Rory Smith

Personal information
- Nickname: The Mimico Mauler
- Born: February 1, 1987 (age 39) Etobicoke, Ontario, Canada
- Height: 6 ft 0 in (183 cm)
- Weight: 200 lb (91 kg; 14 st 4 lb)

Sport
- Position: Defense
- Shoots: Left
- NLL draft: 17th overall, 2007 New York Titans
- NLL team Former teams: Vancouver Warriors Buffalo Bandits Colorado Mammoth Minnesota Swarm Orlando Titans New York Titans
- CLA team Former teams: Victoria Shamrocks New Westminster Salmonbellies
- Pro career: 2008–2016

= Rory Smith (lacrosse) =

Canadian lacrosse player

Rory Smith (born February 1, 1987) is a Canadian former professional lacrosse player. Smith was known as an enforcer, and has racked up over 1,000 career penalty minutes during his amateur and professional career. His 104 penalty minutes with Orlando in 2010 is the record for most penalty minutes in a single season in NLL history.

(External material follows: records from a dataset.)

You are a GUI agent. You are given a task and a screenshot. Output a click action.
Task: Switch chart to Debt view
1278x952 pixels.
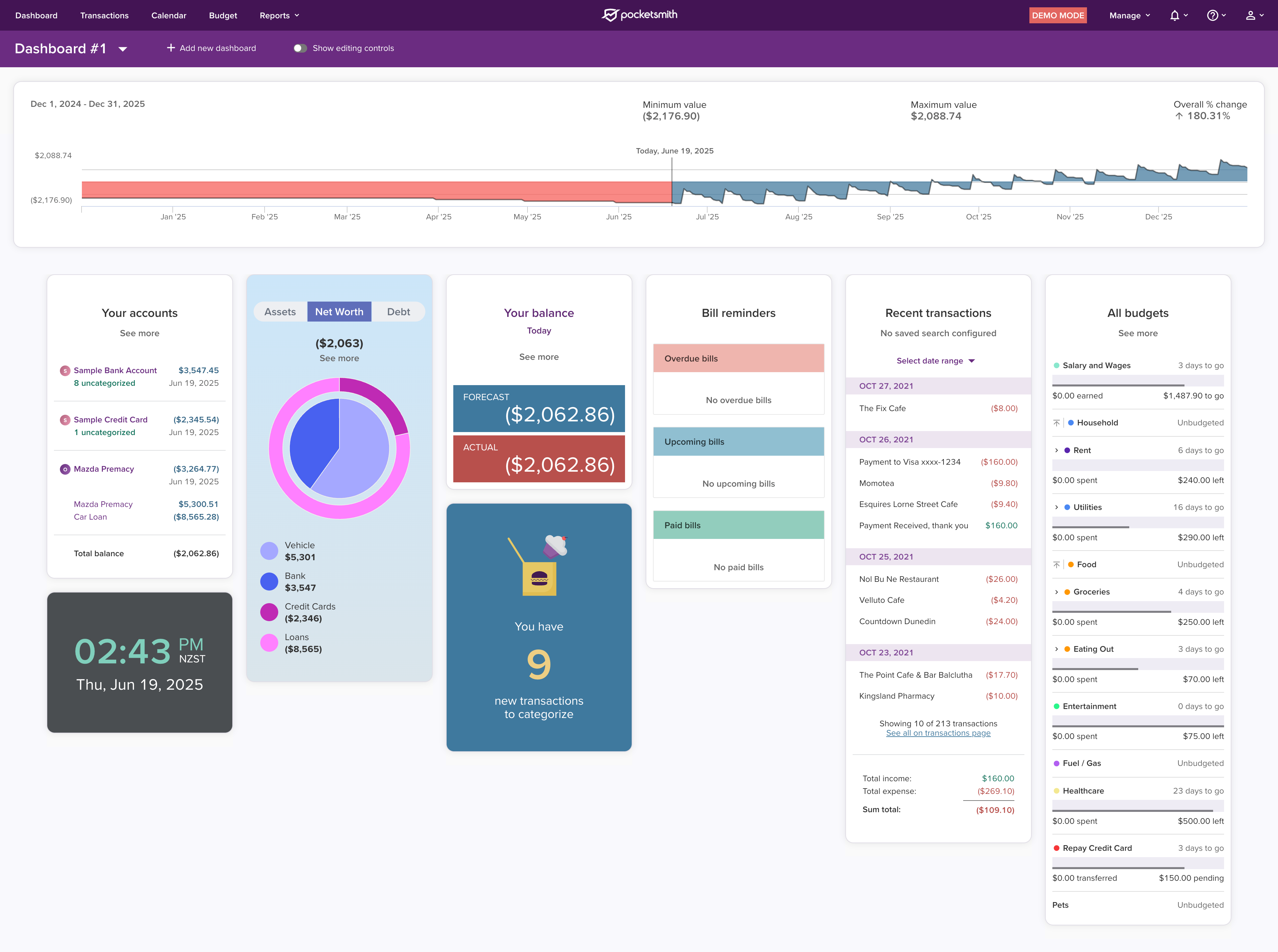pyautogui.click(x=398, y=312)
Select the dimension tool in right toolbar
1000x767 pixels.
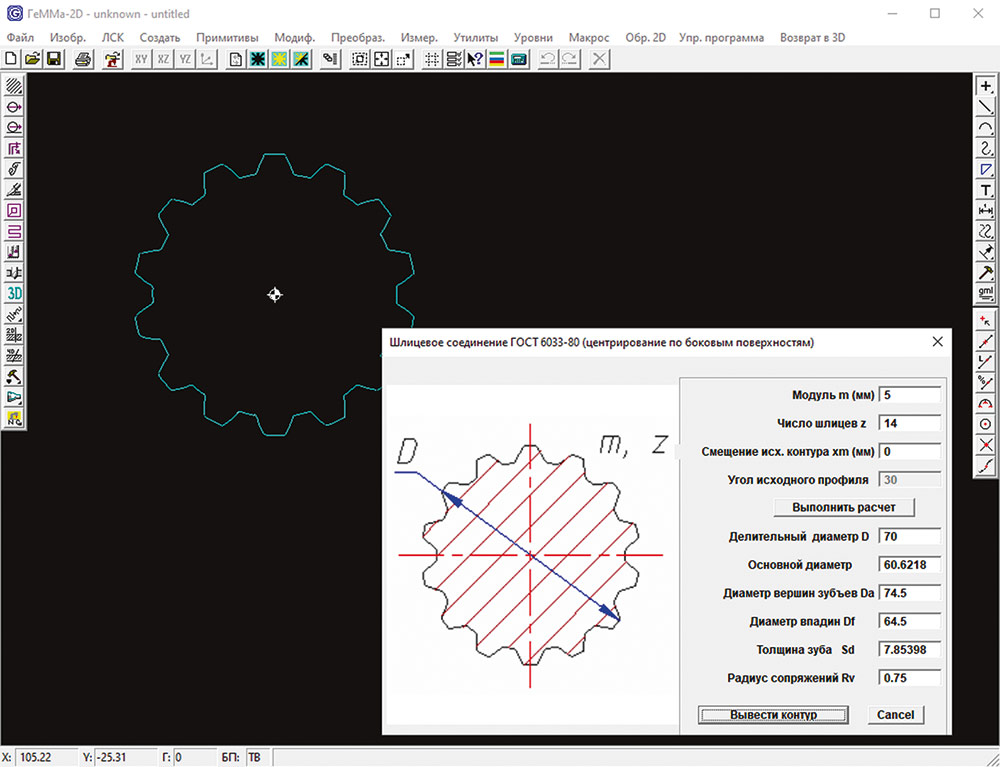coord(986,211)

Smith began his amateur career with the Jr. B Mimico Mountaineers, and was named league MVP in 2006. He played for the Jr. A Brampton Excelsiors from 2007 to 2008. He made his Sr. A debut in 2009 with the New Westminster Salmonbellies of the Western Lacrosse Association, and helped them to two Mann Cup appearances in 2009 and 2010. He moved back east in 2012 to play for the MSL Chiefs, with whom he won back-to-back Mann Cups in 2013 and 2014.

Smith was drafted in the second round of the 2007 NLL Entry Draft by the New York Titans. He played with the Titans in New York for two years and in Orlando for one year, before the franchise was dissolved. He was then selected fourth overall by the Minnesota Swarm in the 2010 Dispersal Draft, and played with the Swarm for one year. He was then traded, along with Jon Sullivan and Sean Pollock, to the Colorado Mammoth for the third overall pick in the 2011 Dispersal Draft. He played the next two seasons with the Mammoth before being traded to the Buffalo Bandits for Carter Bender. After one season in Buffalo, he was again traded, along with Eric Penney, to the Vancouver Stealth in exchange for Nick Weiss. He played his final season in 2016 with Vancouver.

==Personal life==
Smith was born in Etobicoke, Ontario and lived in the neighbourhood of Mimico and attended York University. Smith played junior hockey for the St. Michael's Buzzers with his younger brothers Brendan and Reilly. Both Brendan and Reilly play professional ice hockey.